Giovedì 12 marzo 2020. Sono le 10.09 nel momento in cui inizio a scrivere questo post e, oggettivamente, non sono neanche particolarmente sicuro di cosa scriverò. Ma so che devo farlo.

Io vivo in una via solitamente molto trafficata e, sebbene mi trovi al quinto piano e lievemente separato dalla strada grazie a un cortile, i rumori in strada sono un sottofondo piuttosto costante. Una mia ex, appena trasferitasi qui, mi diceva che lei di notte riusciva a sentire le vibrazioni della metropolitana.

L’ho sempre trovato piuttosto esagerato (fosse solo perché dopo una certa ora la metropolitana era chiusa), ma comunque rende l’idea.

Oggi no.

Oggi dalla strada si sentono rumori sporadici di qualche mezzo che passa. A volte qualche voce. Ma quel ronzio, non saprei definirlo altrimenti, di vita non c’è. Non oggi.

Siamo in lockdown e, chiariamolo subito, probabilmente era l’unica scelta da fare. Nonostante sia terrorizzato da quanto accadrà dopo, nonostante sappia che sarà un disastro su altri fronti, era necessario.

E lo dico da persona che due giorni fa si è sentita dire che alcuni pagamenti sono quanto meno posticipati e che solo per questo potrebbe passare dallo “stare discretamente” che dicevo pochi giorni fa al non sapere cosa succederà di tanti altri come me. Basta questo, come già dicevo.

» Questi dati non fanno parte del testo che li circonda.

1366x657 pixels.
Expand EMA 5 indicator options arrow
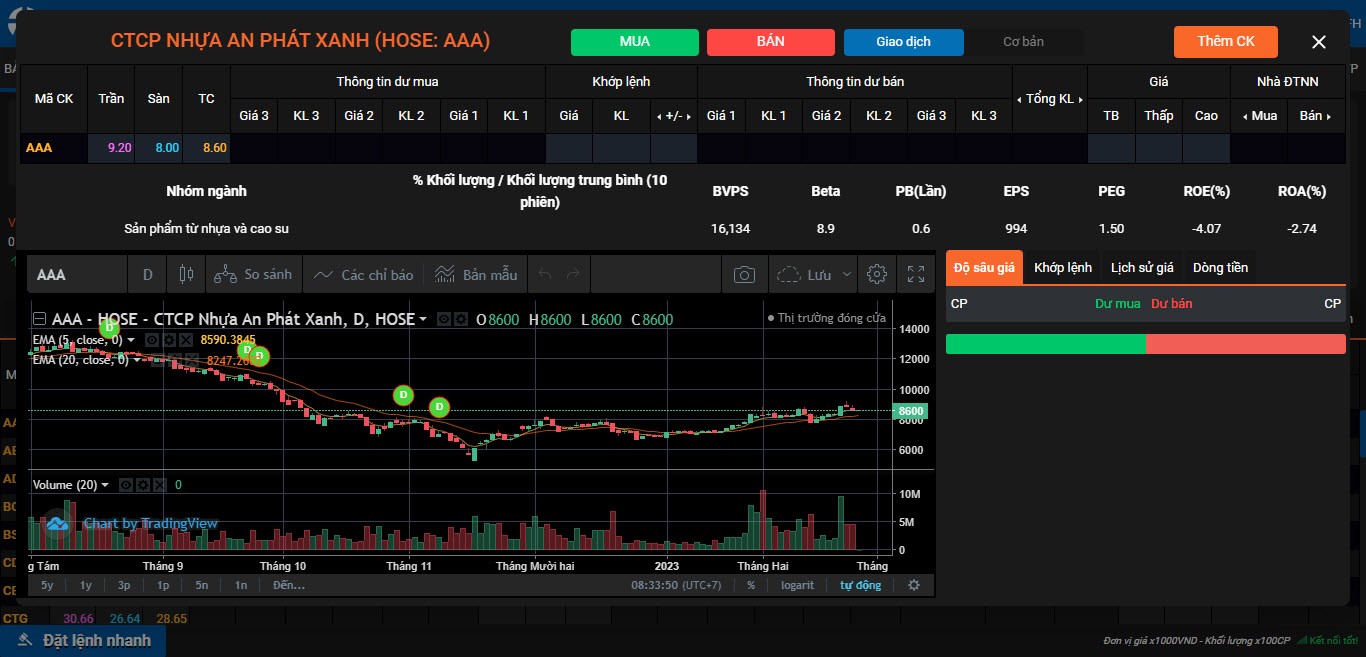coord(131,340)
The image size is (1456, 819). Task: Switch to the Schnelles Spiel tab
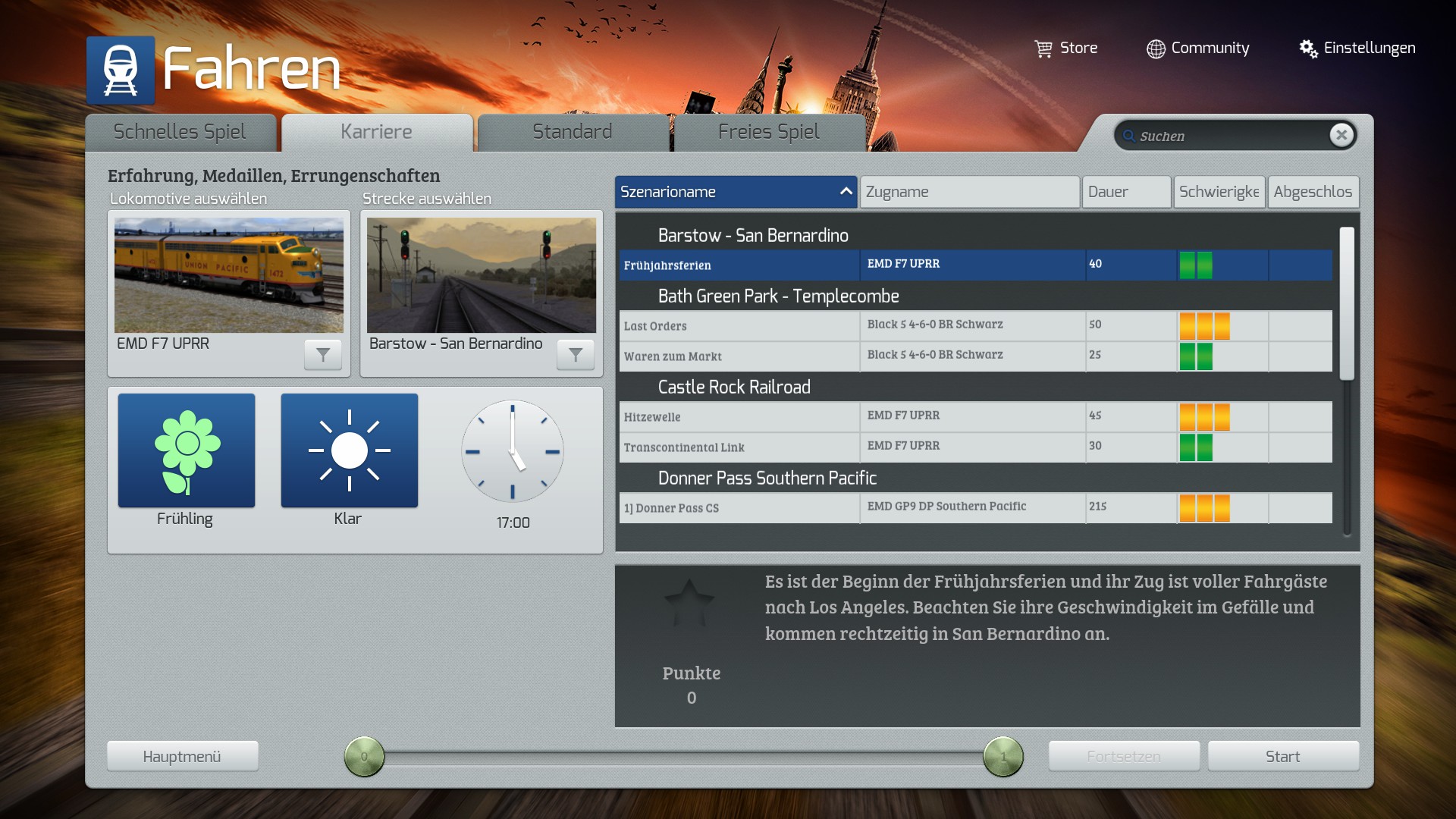[180, 132]
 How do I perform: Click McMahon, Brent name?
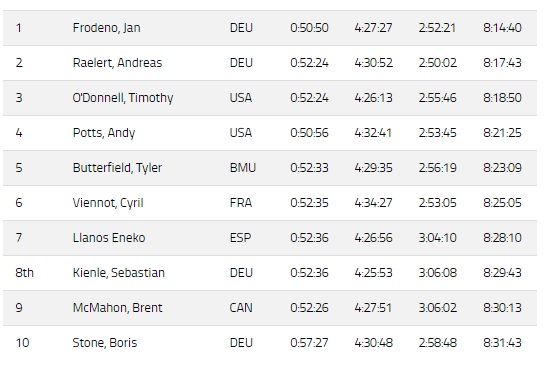click(117, 308)
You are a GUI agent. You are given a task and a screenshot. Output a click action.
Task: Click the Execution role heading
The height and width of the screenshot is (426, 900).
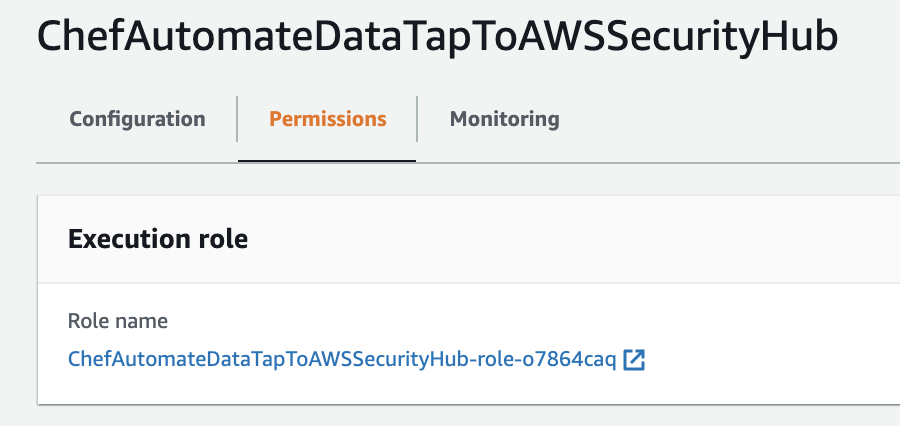[x=157, y=239]
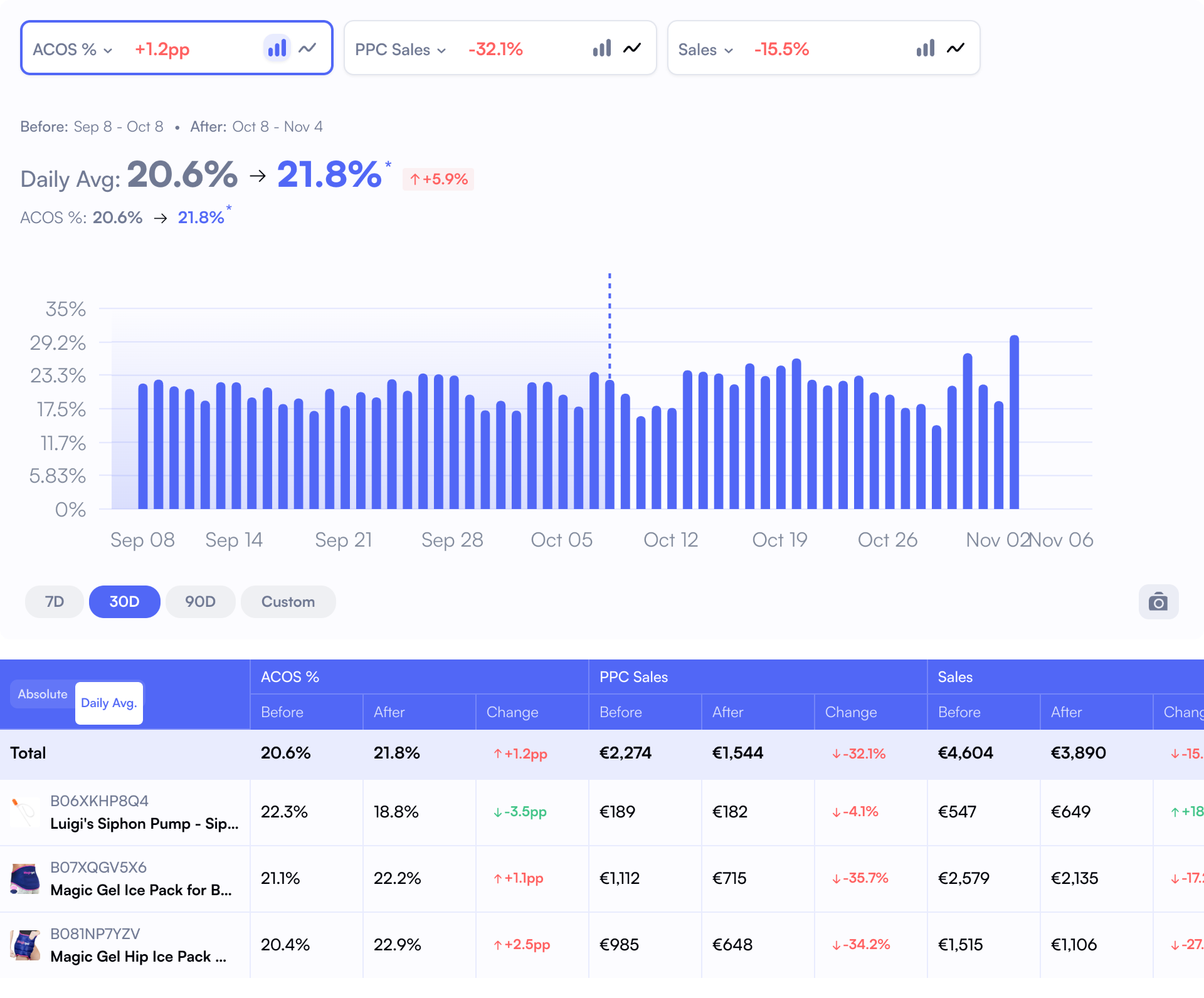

Ecco, se devo fare una vera critica a come sta venendo gestita la situazione riguarda esclusivamente questo. Si diceva che ieri sarebbero dovuti arrivare i provvedimenti a sostegno dell’economia. Ancora non è accaduto. E c’è il dubbio che, quando arriveranno, non basteranno o sosterranno soltanto alcune persone.

Si parla di ritardo nei pagamenti dei contributi. Si dovrebbe parlare di loro cancellazione. Ma poi, ovviamente, ci sarebbe il problema di uno stato che non può andare avanti senza i soldi dei contribuenti.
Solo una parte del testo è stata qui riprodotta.